From: Max Krasnyansky <maxk@qualcomm.com>
To: Vegard Nossum <vegard.nossum@gmail.com>
Cc: Paul Menage <menage@google.com>,
Dmitry Adamushko <dmitry.adamushko@gmail.com>,
Paul Jackson <pj@sgi.com>,
Peter Zijlstra <a.p.zijlstra@chello.nl>,
miaox@cn.fujitsu.com, rostedt@goodmis.org,
Thomas Gleixner <tglx@linutronix.de>,
Linux Kernel <linux-kernel@vger.kernel.org>
Subject: Re: current linux-2.6.git: cpusets completely broken
Date: Fri, 11 Jul 2008 13:07:02 -0700 [thread overview]

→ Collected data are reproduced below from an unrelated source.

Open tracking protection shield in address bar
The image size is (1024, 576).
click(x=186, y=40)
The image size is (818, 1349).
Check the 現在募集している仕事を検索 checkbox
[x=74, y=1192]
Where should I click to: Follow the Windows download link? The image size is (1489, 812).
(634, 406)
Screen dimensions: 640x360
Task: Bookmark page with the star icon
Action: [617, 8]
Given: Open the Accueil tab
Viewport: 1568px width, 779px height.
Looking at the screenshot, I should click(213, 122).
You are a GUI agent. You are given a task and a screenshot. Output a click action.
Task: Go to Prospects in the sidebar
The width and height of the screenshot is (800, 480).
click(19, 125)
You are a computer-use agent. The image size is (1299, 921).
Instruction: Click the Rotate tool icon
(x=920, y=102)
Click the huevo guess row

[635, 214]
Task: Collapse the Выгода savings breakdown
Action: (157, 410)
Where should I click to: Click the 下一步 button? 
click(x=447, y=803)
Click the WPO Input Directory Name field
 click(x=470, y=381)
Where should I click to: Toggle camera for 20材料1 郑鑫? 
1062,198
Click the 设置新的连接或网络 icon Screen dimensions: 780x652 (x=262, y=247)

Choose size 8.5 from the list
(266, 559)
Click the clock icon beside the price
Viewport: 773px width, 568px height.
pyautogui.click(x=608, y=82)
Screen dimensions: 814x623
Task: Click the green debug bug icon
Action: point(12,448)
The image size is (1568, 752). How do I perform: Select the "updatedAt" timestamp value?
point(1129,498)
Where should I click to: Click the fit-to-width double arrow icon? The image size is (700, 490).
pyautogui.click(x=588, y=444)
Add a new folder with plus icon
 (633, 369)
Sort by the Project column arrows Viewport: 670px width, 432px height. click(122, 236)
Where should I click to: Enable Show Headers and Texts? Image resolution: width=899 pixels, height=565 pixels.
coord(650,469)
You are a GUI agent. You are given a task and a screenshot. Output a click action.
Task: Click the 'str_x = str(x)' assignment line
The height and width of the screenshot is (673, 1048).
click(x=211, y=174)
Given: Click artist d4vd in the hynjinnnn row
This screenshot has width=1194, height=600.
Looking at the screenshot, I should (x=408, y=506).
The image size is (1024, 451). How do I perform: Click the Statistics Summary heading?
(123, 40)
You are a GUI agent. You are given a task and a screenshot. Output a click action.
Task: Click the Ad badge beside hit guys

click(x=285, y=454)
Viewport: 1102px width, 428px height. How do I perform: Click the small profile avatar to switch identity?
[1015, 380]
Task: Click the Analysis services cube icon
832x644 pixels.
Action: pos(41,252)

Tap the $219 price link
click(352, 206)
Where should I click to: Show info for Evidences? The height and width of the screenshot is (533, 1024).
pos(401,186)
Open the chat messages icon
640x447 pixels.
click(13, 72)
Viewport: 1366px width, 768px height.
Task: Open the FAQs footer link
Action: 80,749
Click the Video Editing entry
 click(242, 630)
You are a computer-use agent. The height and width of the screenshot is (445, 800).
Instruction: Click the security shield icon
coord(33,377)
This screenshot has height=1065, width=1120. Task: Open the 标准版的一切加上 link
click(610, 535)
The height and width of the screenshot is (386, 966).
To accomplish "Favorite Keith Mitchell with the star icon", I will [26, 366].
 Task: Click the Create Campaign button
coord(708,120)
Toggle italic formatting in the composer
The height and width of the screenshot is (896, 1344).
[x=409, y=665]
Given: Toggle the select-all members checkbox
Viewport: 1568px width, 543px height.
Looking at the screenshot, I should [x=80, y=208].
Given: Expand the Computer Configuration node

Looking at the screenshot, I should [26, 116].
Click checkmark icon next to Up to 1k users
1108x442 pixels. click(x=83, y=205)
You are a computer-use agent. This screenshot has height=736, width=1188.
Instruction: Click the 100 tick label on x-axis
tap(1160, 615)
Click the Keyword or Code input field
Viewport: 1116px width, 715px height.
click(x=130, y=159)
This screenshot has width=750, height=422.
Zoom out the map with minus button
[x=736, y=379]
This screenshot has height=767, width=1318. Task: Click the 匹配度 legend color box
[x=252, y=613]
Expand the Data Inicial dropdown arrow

Message-ID: <4877BD66.30802@qualcomm.com> (raw)
In-Reply-To: <19f34abd0807111243s549b0facvbd0a650358463231@mail.gmail.com>
Vegard Nossum wrote:
> On Fri, Jul 11, 2008 at 9:36 PM, Paul Menage <menage@google.com> wrote:
>> On Fri, Jul 11, 2008 at 12:07 PM, Vegard Nossum <vegard.nossum@gmail.com> wrote:
>>> The result of having CPUSETS enabled as above is a 100% reproducible
>>> BUG on the very first cpu hot-unplug:
>>>
>>> ------------[ cut here ]------------
>>> kernel BUG at xxx/linux-2.6/kernel/sched.c:5859!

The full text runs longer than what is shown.